I had the pleasure of seeing her recently being interviewed under the auspices of the wonderful Toppings bookshop in Edinburgh and got this lovely signed copy.
Free, Coming of Age at the End of History by Lea Ypi
Read for book group. I knew next to nothing about Albania; it was so interesting to hear about its recent history through the eyes of Lea Ypi, born there in 1979 and now a professor at the London School of Economics.
Albania, the last Stalinist outpost in Europe, was a difficult place to live in for many reasons – but it was Lea’s home and all she knew. But in December 1990 political upheaval meant everything changed. There was freedom at last which seemed wonderful to begin with but it came with many downsides for everybody and, for Lea, some startling family revelations.
Fascinating.
Here One Moment by Liane Moriarty
Something extraordinary happens on a flight from Hobart to Sydney – an elderly woman called Cherry goes down the aisle telling each passenger (including children) and crew members when and how they are going to die.

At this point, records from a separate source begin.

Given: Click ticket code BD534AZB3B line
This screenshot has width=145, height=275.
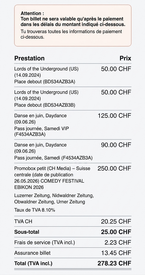Looking at the screenshot, I should click(x=45, y=105).
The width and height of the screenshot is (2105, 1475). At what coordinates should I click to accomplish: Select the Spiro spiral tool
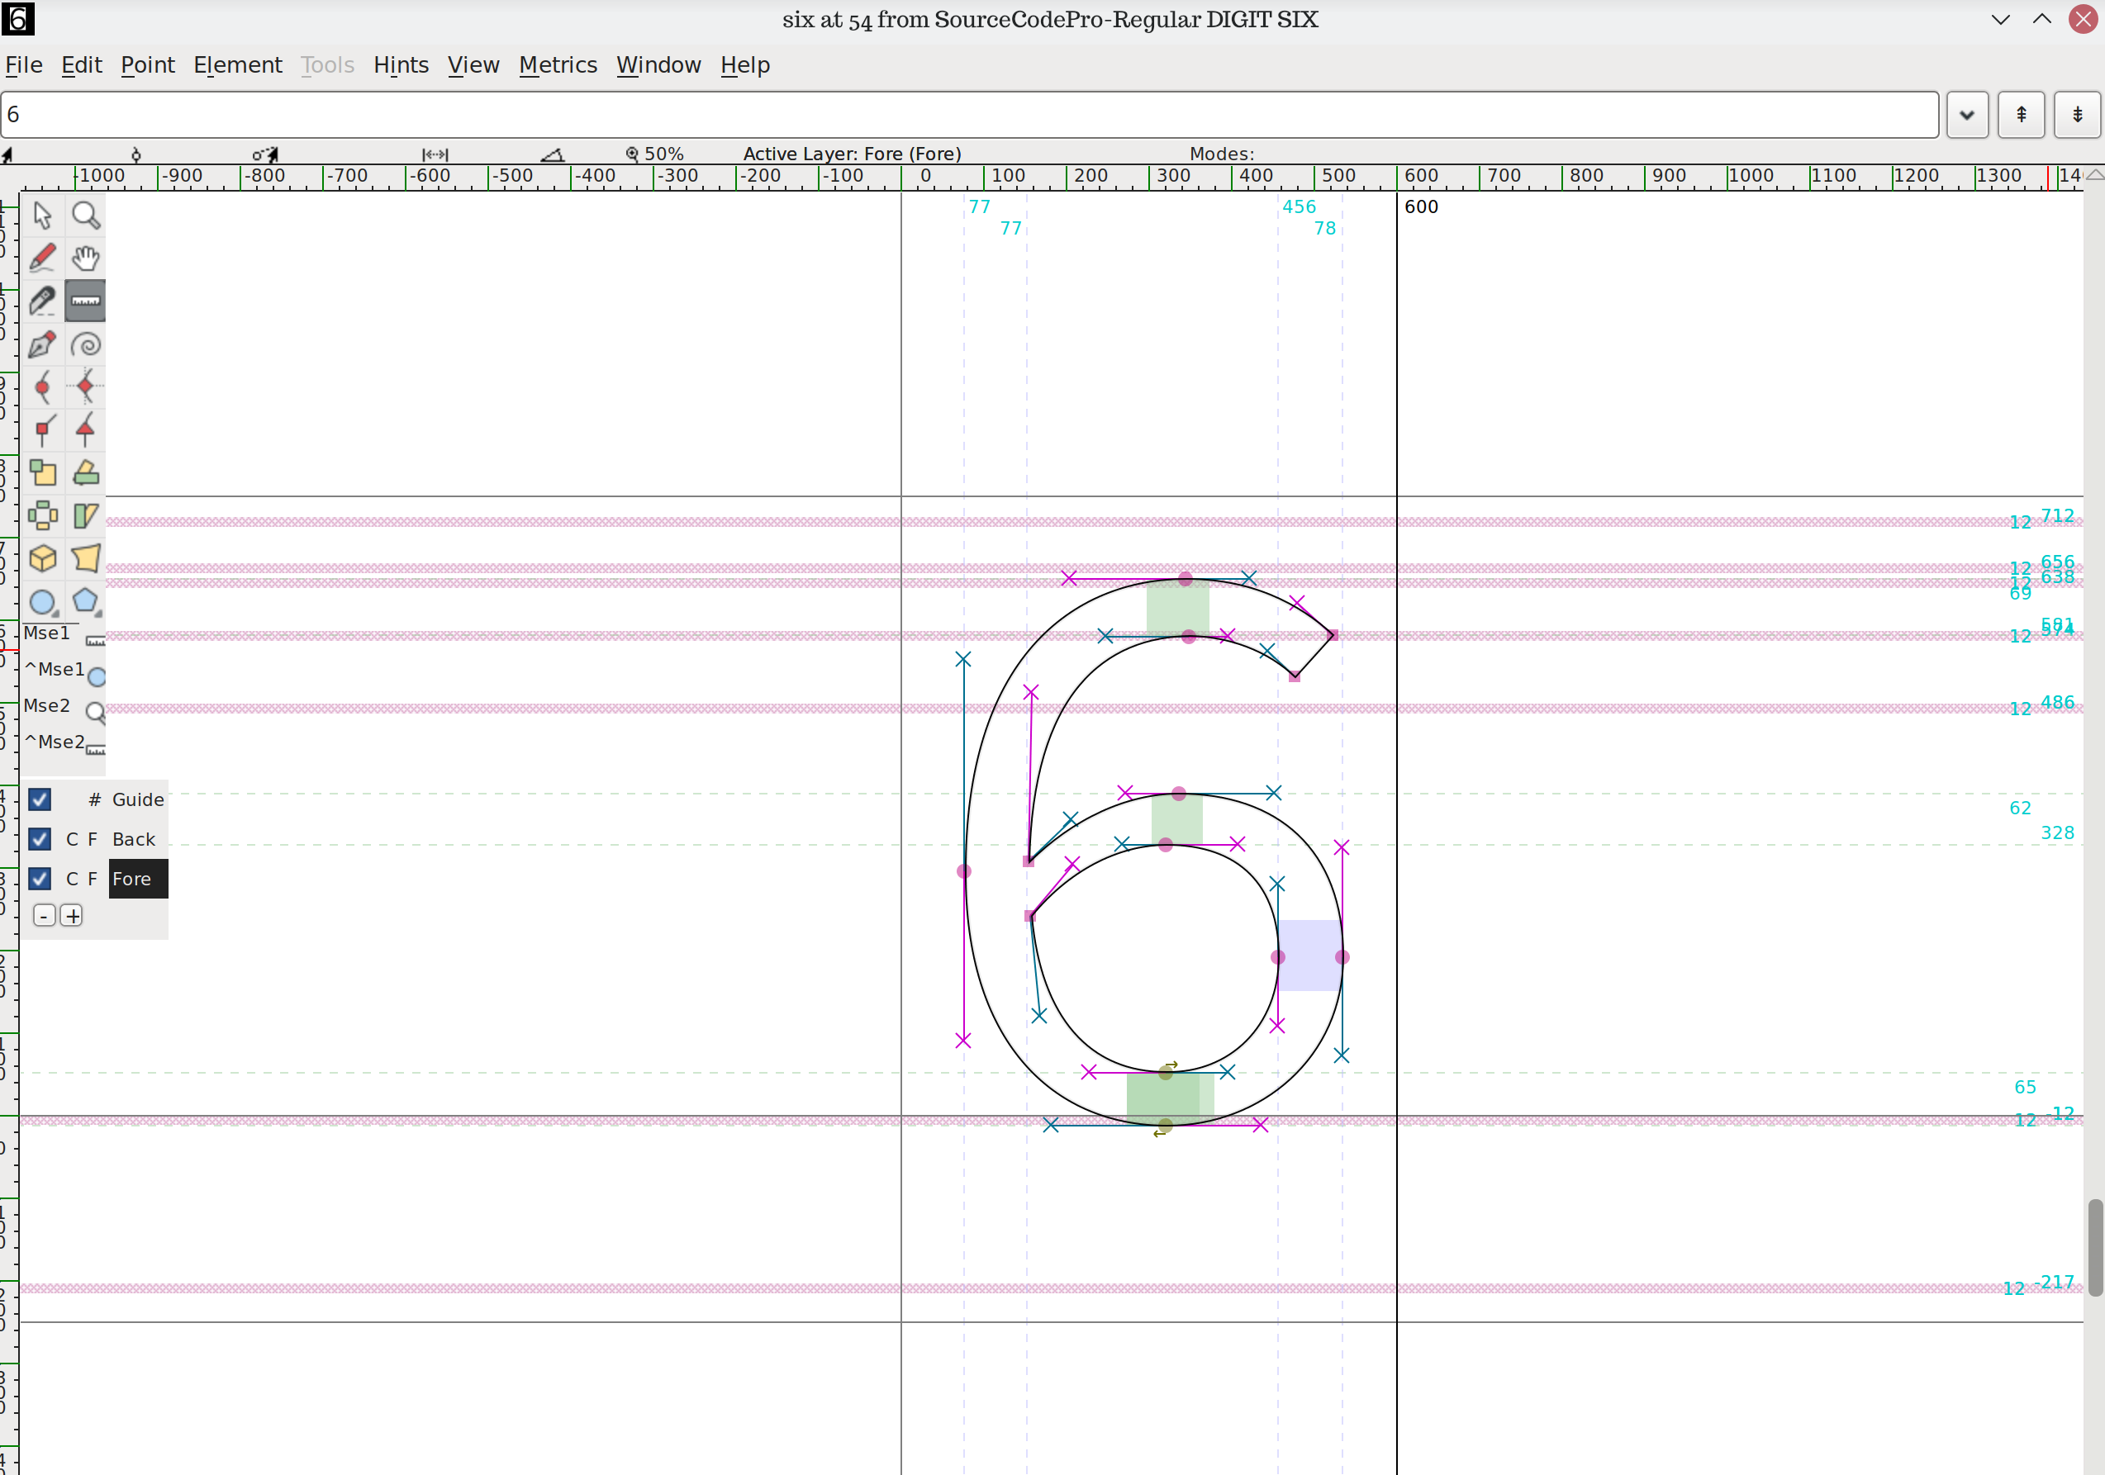[85, 345]
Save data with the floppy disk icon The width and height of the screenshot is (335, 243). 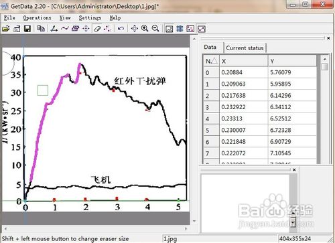[27, 29]
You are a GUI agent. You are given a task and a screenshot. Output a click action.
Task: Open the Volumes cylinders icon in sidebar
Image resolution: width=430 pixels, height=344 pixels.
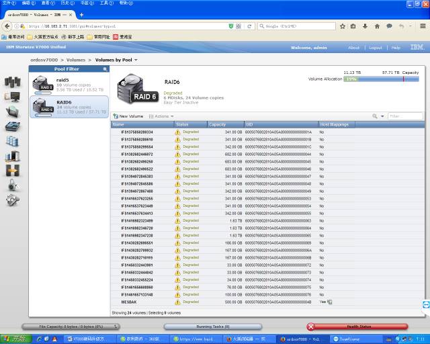12,141
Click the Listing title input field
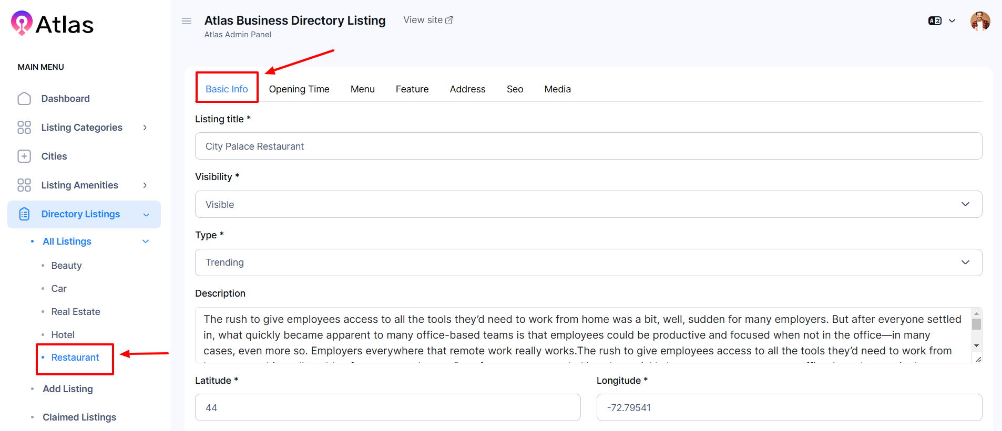 588,146
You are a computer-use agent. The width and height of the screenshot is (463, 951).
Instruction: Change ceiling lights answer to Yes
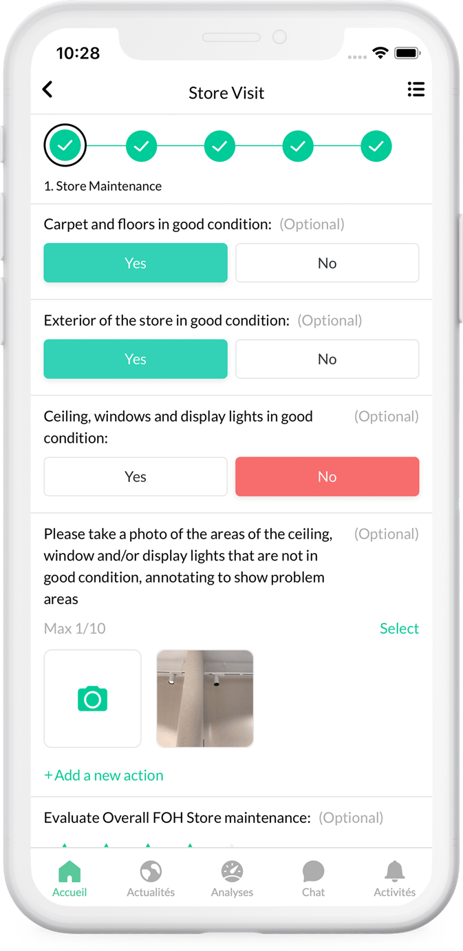click(136, 476)
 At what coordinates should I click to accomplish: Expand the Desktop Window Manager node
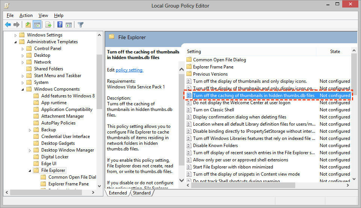click(x=30, y=150)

Thereafter, the book focuses on some of these people and what effect their prediction has had on them (especially when they find out that some of the predictions have come true) – and we find out Cherry’s very plausible backstory too. Riveting. I particularly enjoyed Leo’s and Ethan’s stories – Leo, the family man with a toxic boss, and Ethan, hopelessly infatuated with his rich, glamorous housemate. I still think about them actually …
April Lady by Georgette Heyer
Yay – the Christian Aid book sale was back this year in Edinburgh after a couple of years’ hiatus. Among my (very restrained) purchases were two GHs I’ve never read before. April Lady won’t go into my top five but it was very enjoyable all the same.
Death at the Sign of the Rook by Kate Atkinson
A joy to catch up with Jackson Brodie again.
A painting has apparently been stolen from the Yorkshire home of a deceased woman but her unpleasant offspring are reluctant to involve the police. Our hero, rather reluctantly, takes on the case – which leads to a stately home, an array of characters straight from the Golden Age of crime writing, and a Murder Mystery Weekend. Hope that’s not the last we see of JB – I’m still cross that the television series was cancelled.
You can’t see from the image but my copy (also purchased in Toppings but this time the St Andrews branch) has sprayed black edges, a special edition for independent bookshops.
Shy Creatures by Clare Chambers
After I read Small Pleasures by CC a few years ago, I read through her backlist of six books, one after the other.
Shy Creatures, her latest, is terrific. Set in the 1960s, in the environs of Croydon, it was inspired by the true story of a man discovered in a house he hadn’t left in forty years – a man with wild hair and beard and an astonishing talent for art.
Helen, an art therapist (embroiled in an affair with a charismatic married colleague in the psychiatric hospital) becomes entangled in the man’s mysterious past.